__Assigned task__: Look through the entries. Copy each line that has the word "Save".

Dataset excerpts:
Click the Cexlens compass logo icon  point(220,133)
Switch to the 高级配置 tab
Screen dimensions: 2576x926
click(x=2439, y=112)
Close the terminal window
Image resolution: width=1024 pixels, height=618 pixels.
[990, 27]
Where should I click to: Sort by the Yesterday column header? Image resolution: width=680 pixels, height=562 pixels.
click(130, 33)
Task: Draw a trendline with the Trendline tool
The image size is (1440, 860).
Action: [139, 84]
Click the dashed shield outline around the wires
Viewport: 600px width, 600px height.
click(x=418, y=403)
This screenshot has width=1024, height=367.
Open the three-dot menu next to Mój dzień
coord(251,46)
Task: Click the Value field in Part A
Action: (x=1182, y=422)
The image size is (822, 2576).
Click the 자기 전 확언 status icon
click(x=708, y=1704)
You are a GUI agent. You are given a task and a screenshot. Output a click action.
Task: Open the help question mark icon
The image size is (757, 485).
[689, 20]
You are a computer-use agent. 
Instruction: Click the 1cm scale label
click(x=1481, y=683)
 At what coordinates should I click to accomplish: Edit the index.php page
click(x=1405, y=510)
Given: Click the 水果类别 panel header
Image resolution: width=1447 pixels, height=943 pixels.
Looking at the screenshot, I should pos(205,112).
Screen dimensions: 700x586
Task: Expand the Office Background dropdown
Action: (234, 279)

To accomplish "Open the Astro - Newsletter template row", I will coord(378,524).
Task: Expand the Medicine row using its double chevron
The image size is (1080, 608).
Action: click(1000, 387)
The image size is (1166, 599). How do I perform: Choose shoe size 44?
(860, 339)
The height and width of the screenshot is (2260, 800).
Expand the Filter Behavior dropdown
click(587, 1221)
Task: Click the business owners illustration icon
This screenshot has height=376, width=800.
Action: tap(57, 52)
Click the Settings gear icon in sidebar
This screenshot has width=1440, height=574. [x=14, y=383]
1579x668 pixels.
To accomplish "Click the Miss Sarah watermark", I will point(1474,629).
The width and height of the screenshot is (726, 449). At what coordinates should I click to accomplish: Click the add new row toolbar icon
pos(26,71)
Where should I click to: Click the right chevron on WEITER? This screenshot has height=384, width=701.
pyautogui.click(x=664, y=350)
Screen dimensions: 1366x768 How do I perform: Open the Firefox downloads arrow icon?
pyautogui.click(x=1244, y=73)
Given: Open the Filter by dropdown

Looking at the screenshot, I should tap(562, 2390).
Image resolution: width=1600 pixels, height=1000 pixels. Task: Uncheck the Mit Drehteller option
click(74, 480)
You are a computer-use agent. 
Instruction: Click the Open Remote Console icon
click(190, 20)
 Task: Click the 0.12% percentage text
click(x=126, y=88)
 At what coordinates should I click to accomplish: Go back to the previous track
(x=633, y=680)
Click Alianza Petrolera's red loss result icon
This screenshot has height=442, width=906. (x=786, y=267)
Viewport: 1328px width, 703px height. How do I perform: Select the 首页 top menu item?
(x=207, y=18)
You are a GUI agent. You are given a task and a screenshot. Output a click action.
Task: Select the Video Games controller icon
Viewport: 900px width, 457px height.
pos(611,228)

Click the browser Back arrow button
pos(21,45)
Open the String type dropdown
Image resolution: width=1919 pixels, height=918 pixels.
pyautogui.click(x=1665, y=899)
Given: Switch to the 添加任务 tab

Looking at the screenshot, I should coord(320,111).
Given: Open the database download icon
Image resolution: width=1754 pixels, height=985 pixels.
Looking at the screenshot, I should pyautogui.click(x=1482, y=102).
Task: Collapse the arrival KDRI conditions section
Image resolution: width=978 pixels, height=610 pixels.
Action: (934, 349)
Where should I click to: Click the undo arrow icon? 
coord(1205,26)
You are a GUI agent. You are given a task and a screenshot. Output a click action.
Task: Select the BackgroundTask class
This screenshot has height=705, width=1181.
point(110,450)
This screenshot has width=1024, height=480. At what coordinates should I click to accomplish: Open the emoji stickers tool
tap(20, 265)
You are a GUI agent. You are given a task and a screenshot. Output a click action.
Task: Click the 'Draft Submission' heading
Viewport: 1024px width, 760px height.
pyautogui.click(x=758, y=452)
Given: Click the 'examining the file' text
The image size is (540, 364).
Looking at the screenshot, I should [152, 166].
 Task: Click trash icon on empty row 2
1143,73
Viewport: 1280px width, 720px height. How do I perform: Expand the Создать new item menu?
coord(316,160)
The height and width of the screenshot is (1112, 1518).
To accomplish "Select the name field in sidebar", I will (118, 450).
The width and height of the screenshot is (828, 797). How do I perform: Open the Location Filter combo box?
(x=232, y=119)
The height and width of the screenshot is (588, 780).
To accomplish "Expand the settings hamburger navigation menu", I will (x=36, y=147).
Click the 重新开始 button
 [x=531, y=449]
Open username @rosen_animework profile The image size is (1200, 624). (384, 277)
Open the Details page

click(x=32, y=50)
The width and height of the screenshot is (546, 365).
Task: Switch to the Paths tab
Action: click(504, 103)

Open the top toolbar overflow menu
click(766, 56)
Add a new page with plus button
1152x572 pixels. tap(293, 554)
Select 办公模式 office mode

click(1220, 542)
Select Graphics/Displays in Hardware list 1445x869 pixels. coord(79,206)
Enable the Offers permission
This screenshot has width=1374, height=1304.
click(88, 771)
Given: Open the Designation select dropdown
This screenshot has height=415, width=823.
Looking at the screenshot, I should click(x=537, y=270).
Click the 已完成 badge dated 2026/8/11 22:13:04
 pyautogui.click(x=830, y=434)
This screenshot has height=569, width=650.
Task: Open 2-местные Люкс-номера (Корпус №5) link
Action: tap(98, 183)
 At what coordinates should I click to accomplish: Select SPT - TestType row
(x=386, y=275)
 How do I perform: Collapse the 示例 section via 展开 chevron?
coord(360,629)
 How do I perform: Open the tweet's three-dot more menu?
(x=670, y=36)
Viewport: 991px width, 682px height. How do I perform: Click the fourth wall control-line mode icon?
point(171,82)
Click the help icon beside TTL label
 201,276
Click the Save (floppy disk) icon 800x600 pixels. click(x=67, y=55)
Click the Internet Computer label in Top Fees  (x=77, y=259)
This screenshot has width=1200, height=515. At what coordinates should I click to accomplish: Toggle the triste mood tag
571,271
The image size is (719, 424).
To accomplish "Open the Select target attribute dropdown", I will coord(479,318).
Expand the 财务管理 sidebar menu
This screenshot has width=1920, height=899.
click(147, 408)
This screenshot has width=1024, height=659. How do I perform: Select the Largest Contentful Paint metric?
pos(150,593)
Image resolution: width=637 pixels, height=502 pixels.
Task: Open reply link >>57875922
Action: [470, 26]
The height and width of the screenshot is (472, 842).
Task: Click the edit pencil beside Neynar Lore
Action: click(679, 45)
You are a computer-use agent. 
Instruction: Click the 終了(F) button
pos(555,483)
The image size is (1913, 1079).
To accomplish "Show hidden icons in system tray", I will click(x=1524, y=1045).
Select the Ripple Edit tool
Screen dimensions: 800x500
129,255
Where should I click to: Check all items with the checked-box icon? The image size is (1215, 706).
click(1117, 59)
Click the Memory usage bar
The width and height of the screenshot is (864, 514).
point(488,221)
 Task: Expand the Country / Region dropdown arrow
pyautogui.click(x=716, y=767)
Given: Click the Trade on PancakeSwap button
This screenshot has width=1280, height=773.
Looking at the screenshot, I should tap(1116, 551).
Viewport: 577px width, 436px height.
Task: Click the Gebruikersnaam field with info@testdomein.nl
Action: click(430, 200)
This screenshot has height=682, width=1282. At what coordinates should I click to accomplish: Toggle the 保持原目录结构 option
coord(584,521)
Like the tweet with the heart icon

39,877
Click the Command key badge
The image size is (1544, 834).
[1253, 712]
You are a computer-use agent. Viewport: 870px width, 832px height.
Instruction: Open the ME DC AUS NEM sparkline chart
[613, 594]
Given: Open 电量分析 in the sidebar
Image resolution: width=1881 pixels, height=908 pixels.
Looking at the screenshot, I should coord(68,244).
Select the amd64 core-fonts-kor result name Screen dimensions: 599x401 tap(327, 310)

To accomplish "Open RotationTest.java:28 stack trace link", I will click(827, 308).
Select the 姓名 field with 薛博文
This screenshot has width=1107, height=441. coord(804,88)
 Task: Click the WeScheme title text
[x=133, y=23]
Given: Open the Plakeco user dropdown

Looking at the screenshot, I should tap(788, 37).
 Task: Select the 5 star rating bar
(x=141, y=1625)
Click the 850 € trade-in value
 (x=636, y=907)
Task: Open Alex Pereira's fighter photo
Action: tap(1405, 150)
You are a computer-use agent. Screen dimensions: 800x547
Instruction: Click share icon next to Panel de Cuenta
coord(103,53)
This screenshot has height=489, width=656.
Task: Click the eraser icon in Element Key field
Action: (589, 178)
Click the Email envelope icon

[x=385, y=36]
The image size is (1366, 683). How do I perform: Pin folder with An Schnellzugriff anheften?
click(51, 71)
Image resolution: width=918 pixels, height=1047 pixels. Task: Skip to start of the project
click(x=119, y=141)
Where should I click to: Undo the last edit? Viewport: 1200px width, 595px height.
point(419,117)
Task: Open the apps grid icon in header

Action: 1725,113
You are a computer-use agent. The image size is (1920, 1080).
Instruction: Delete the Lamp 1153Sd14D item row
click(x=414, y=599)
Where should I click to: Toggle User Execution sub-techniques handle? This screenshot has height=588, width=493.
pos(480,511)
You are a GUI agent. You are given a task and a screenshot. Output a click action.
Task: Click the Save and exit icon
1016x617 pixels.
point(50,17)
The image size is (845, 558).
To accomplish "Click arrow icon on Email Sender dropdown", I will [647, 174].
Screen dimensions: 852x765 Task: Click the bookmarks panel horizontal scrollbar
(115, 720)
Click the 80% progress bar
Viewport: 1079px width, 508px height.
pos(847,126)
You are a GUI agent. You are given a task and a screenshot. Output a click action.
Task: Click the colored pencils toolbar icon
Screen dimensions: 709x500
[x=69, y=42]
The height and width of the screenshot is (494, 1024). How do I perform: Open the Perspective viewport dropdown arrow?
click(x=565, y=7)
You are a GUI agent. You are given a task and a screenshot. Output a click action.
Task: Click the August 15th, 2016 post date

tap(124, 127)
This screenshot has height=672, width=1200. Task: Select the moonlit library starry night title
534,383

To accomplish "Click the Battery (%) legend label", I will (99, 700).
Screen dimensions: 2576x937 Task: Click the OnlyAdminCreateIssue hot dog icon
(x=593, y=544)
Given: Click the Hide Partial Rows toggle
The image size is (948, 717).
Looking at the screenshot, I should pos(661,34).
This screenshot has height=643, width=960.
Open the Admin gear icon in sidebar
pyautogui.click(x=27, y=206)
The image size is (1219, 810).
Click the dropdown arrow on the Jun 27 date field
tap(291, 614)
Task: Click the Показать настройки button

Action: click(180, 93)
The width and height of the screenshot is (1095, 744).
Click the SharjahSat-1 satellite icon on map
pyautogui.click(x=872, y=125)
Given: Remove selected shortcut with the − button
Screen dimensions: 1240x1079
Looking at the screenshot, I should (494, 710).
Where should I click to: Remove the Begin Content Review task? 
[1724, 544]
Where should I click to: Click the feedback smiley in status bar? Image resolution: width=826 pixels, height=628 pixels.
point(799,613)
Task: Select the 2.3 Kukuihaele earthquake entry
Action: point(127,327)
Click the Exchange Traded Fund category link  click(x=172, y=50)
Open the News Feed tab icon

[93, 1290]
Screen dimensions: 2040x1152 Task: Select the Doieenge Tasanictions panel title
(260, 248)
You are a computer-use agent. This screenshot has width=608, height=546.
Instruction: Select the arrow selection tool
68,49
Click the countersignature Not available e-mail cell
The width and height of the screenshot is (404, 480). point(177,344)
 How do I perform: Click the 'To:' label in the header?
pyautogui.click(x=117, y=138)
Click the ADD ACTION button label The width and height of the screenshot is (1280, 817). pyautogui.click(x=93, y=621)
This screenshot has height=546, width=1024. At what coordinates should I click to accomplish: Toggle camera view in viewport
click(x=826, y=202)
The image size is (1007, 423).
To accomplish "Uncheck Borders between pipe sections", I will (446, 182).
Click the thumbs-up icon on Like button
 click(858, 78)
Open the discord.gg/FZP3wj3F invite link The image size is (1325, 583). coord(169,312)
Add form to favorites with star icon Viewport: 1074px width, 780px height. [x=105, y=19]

__Your response__:
Click the Save (floppy disk) icon 800x600 pixels. click(x=67, y=55)
Task: Click the Save and exit icon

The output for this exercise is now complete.